Excerpt to read —

Dances In Funny
nytheatre.com review by Robert Weinstein
August 21, 2009
Dances in Funny, a charming piece now playing at The Robert Moss Theatre, opens with one woman walking onto an empty stage wearing an apron and carrying a stainless steel flour sifter. She stops and looks at the audience for a moment with an open look on her face, holding the sifter in front of her as though she is presenting a very important object. She turns the crank and the sound of the rotor scraping against the mesh screen creates a constant and consistent beat.
Another woman enters and stands next to her. She also wears an apron and looks at the audience but carries a stainless steel manual hand mixer. Listening to the rhythm of the sifter, she turns the mixer's crank, and the sound of its clashing blades creates a counter rhythm, which blends nicely with the first. Three more apron-clad women enter—separately—each carrying different kitchen utensils. They create a culinary symphony, each sound playing off the other, and soon ascend into a kind of jazz with each utensil having its say. The sound ends. The women look at the audience and clear the stage.
Dances in Funny is a movement and text piece based on the theme of food. The piece contains five parts, performed by individual women with group interludes introducing the theme of each.
The first, "Lemon Meringue Go" performed by Susan Thomasson, is a seductive treatise on the assembly of lemon meringue pie. Accompanied by a tango piece by the Gotan Project, she weaves the details of the recipe. The intensity of the piece mimics the rotations, gyrations, and spins of putting it together, depending on the importance of the ingredient or the complexity of the instruction.

Directions — In the review of Dances in Funny, what does the first woman carry as she walks onto the empty stage? The records play no part in the work here.

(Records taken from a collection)

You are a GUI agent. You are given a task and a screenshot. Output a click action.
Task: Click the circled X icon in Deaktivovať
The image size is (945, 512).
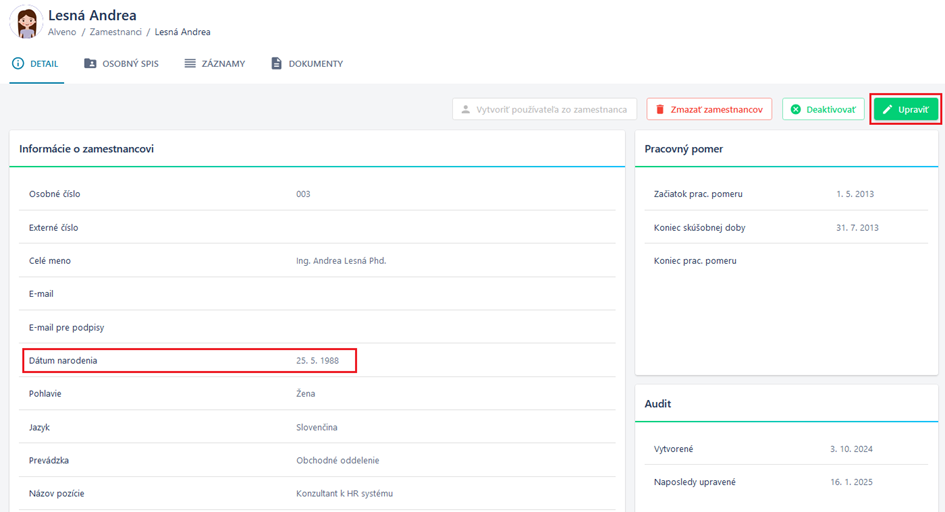[796, 109]
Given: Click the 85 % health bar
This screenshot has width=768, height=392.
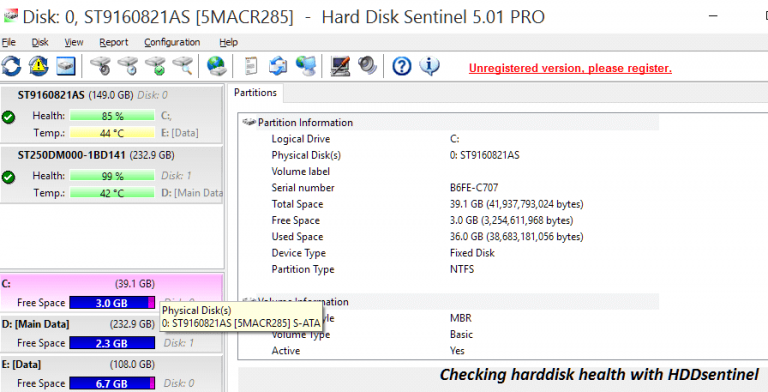Looking at the screenshot, I should (112, 116).

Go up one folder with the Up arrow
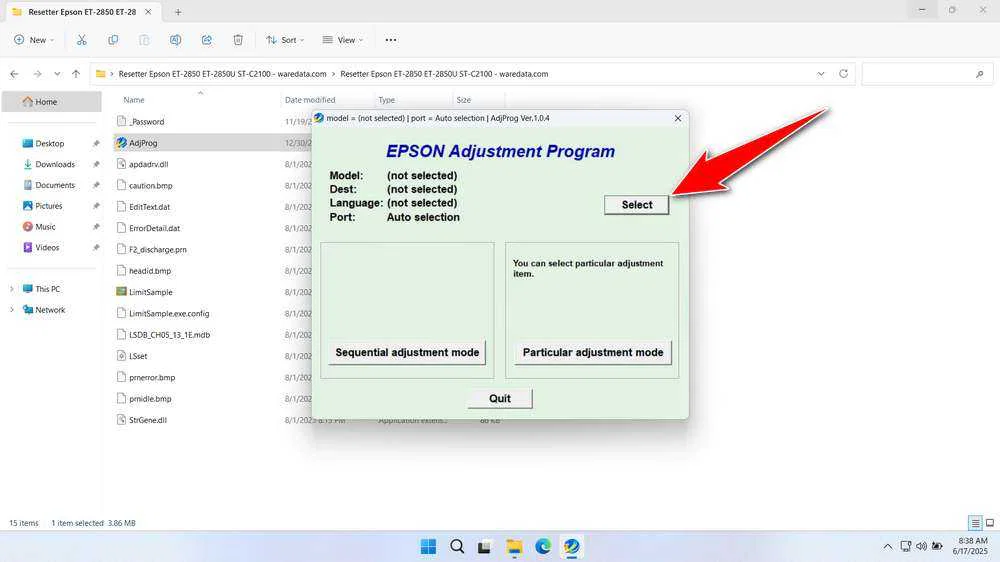[75, 74]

Solution to this task — A stainless steel flour sifter.